ABOUT THIS TASK: Leave out the pictures, and retype the remaining data exactly.

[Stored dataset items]
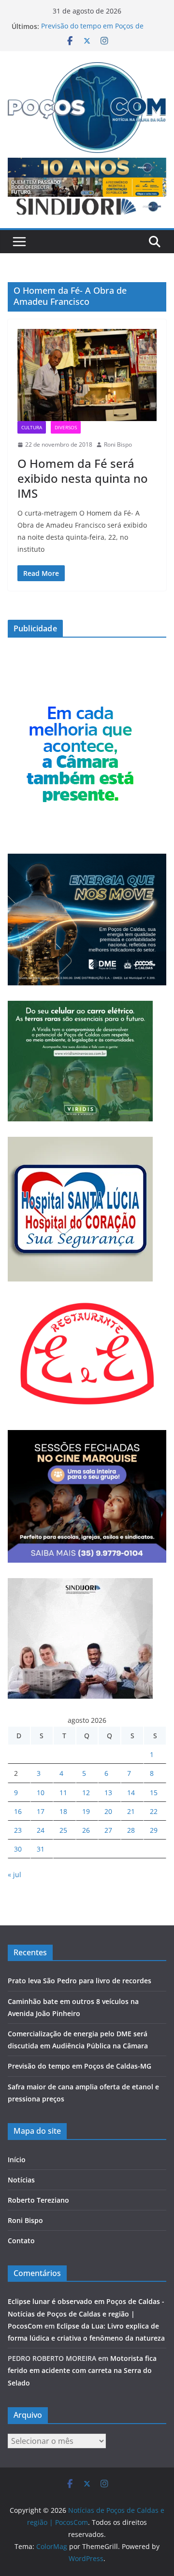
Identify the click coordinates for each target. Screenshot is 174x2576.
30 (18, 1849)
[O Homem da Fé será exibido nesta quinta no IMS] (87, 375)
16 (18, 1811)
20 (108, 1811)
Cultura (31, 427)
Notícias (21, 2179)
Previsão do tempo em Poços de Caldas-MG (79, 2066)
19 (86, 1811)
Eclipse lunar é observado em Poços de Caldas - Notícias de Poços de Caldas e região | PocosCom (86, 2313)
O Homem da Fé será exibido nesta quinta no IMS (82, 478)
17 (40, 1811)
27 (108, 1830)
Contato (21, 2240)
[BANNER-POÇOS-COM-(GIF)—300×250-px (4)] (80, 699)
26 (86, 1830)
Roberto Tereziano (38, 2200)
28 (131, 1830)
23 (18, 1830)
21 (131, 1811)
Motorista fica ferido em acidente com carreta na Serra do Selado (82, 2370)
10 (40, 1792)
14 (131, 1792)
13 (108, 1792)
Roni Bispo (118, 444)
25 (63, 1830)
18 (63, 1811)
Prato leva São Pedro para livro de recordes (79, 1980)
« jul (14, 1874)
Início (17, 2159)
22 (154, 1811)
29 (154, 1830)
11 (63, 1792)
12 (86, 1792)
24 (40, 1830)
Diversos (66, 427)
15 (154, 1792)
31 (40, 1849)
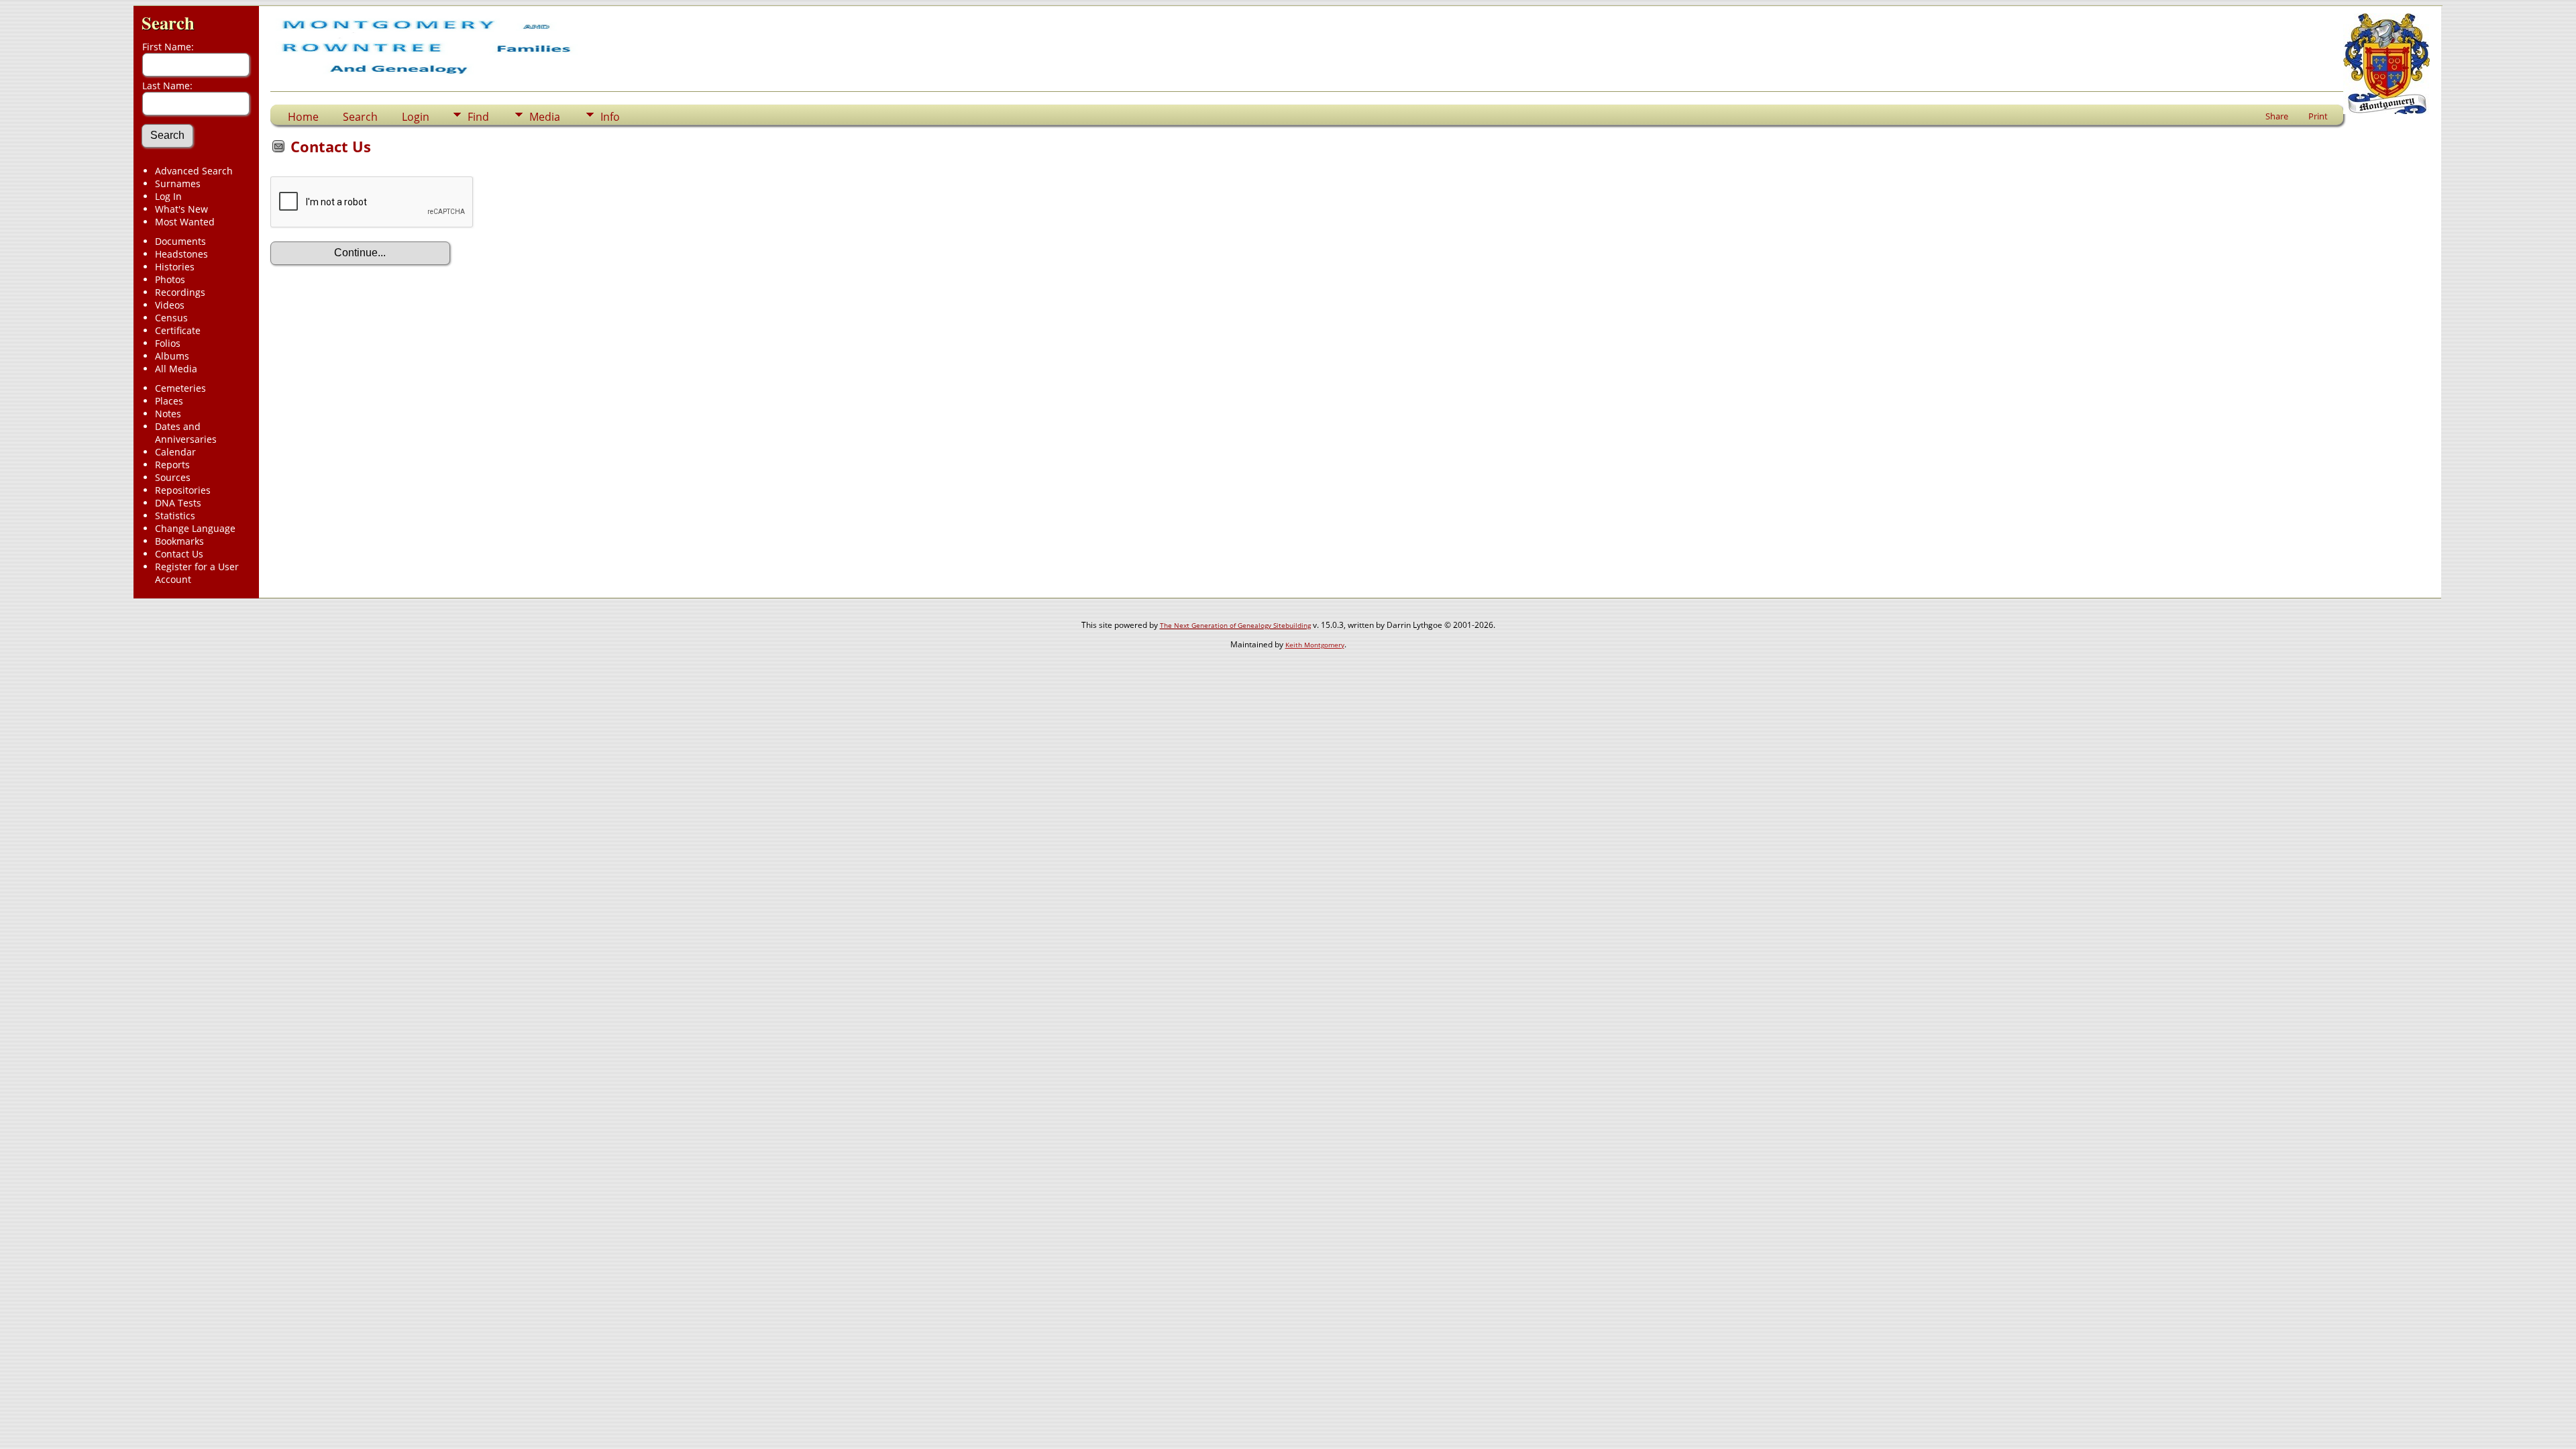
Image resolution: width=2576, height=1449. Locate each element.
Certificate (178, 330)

SOLVED PROBLEM:
Identify the click coordinates for each target. Screenshot is 174x2576.
30 (18, 1849)
[O Homem da Fé será exibido nesta quinta no IMS] (87, 375)
16 (18, 1811)
20 (108, 1811)
Cultura (31, 427)
Notícias (21, 2179)
Previsão do tempo em Poços de Caldas-MG (79, 2066)
19 (86, 1811)
Eclipse lunar é observado em Poços de Caldas - Notícias de Poços de Caldas e região | PocosCom (86, 2313)
O Homem da Fé será exibido nesta quinta no IMS (82, 478)
17 (40, 1811)
27 (108, 1830)
Contato (21, 2240)
[BANNER-POÇOS-COM-(GIF)—300×250-px (4)] (80, 699)
26 (86, 1830)
Roberto Tereziano (38, 2200)
28 (131, 1830)
23 (18, 1830)
21 (131, 1811)
Motorista fica ferido em acidente com carreta na Serra do Selado (82, 2370)
10 (40, 1792)
14 (131, 1792)
13 (108, 1792)
Roni Bispo (118, 444)
25 (63, 1830)
18 (63, 1811)
Prato leva São Pedro para livro de recordes (79, 1980)
« jul (14, 1874)
Início (17, 2159)
22 (154, 1811)
29 (154, 1830)
11 (63, 1792)
12 (86, 1792)
24 (40, 1830)
Diversos (66, 427)
15 (154, 1792)
31 (40, 1849)
Image resolution: width=2576, height=1449. Locate each element.
Certificate (178, 330)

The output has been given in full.